STATED GOAL A:
In the book settlement excerpt, what share of the revenue would go to copyright holders?

SOURCE:
[start]

As noted by Ms. Miekle, the terms of the settlement are vast and complex, but here are some of the main points:

  • The lawsuit only concerns rights within the US
  • The settlement only covers books (not journals, newspapers, or other formats)
    • It includes all books in copyright that are covered by the Berne convention (anything published in the 164 countries that signed the Berne convention)
    • But only those books that existed prior to January 2009
  • It is a non-exclusive settlement, in that rights holders retain the rights to make agreements with other providers
  • Google would have to pay out $60 per title to rights holders for books scanned prior to May 2009 ($45 million total)
  • Google would have the right to sell online access to books and to create other related products
    • 63% of revenue stream would go to copyright holders and 37% to Google

Tony Horava, Collection and Information Resources Coordinator at the University of Ottawa, delved further into some of the major issues and questions raised by the terms of the settlement:

  • Even though the agreement is non-exclusive, Google will be a massive “one-stop shop” for online books, and very likely deter competition from other ventures
    • Will the settlement grant Google a de facto monopoly? What about Google’s influence on the market pricing of out-of-print books? What will happen to the smaller players?

[end]

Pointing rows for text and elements
[start]

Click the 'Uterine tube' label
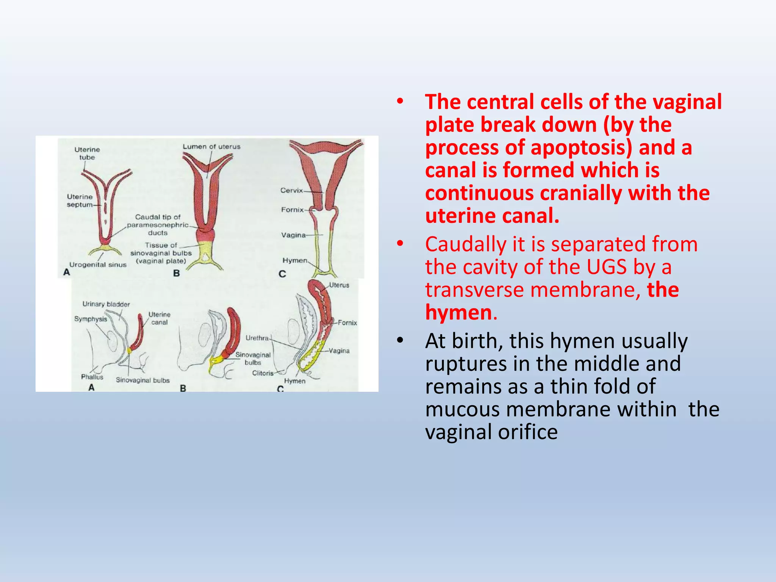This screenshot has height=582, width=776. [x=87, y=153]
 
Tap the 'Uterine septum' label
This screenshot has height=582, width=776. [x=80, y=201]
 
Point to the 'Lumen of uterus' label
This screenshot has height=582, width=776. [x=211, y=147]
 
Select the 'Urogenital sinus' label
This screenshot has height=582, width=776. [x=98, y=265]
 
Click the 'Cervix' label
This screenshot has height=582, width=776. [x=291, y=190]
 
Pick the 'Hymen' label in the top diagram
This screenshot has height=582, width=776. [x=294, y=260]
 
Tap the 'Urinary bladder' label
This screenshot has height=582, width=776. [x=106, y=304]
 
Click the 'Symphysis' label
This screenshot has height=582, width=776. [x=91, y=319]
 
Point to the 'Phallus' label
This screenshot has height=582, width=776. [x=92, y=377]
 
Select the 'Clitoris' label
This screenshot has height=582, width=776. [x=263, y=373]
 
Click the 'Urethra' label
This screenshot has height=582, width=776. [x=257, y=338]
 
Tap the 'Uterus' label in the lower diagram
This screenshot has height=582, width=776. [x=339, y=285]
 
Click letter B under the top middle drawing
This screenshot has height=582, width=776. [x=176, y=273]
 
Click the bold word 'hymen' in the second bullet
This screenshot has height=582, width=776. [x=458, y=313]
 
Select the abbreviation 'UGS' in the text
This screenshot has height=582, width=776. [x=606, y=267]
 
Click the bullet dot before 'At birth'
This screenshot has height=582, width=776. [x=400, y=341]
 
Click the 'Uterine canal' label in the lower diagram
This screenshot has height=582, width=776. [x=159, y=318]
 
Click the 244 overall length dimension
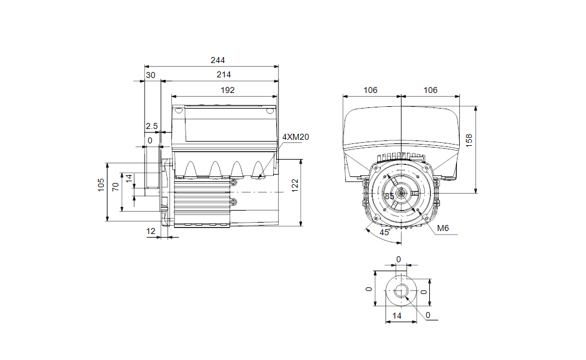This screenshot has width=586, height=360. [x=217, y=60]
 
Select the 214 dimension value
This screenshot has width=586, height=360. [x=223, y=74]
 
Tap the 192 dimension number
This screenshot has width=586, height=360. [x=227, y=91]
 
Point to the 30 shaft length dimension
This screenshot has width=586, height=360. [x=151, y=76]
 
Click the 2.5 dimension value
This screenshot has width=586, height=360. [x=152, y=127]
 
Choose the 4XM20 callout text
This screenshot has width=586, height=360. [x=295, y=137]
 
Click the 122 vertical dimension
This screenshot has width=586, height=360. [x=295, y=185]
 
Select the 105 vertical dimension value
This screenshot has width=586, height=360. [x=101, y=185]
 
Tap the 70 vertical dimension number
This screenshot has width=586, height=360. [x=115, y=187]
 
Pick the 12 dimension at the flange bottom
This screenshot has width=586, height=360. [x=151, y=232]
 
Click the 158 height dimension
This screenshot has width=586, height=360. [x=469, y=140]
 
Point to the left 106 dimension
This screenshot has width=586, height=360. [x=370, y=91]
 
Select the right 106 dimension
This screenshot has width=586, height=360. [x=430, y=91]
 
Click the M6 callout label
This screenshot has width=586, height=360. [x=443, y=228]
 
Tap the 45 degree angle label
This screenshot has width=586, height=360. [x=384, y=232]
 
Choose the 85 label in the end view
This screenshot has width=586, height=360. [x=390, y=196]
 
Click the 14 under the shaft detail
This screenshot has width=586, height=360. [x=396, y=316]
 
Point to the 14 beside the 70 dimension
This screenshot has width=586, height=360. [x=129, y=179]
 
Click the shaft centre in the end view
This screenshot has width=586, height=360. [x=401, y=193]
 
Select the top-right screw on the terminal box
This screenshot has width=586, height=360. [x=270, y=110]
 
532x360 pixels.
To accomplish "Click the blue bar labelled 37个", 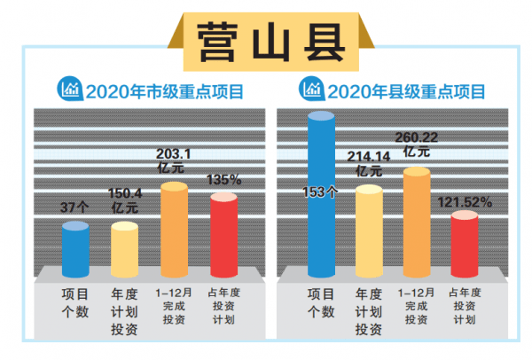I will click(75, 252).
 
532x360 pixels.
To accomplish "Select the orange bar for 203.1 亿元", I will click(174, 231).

[end]

STATED GOAL B:
Present the rows as a numbered list, beginning at the first row and stopping after the line that contains "This screenshot has height=582, width=776. [x=294, y=260]". Leave out blank lines and pictures.

RESPONSE A:
63%

RESPONSE B:
1. Click the 'Uterine tube' label
2. This screenshot has height=582, width=776. [x=87, y=153]
3. Tap the 'Uterine septum' label
4. This screenshot has height=582, width=776. [x=80, y=201]
5. Point to the 'Lumen of uterus' label
6. This screenshot has height=582, width=776. [x=211, y=147]
7. Select the 'Urogenital sinus' label
8. This screenshot has height=582, width=776. [x=98, y=265]
9. Click the 'Cervix' label
10. This screenshot has height=582, width=776. [x=291, y=190]
11. Pick the 'Hymen' label in the top diagram
12. This screenshot has height=582, width=776. [x=294, y=260]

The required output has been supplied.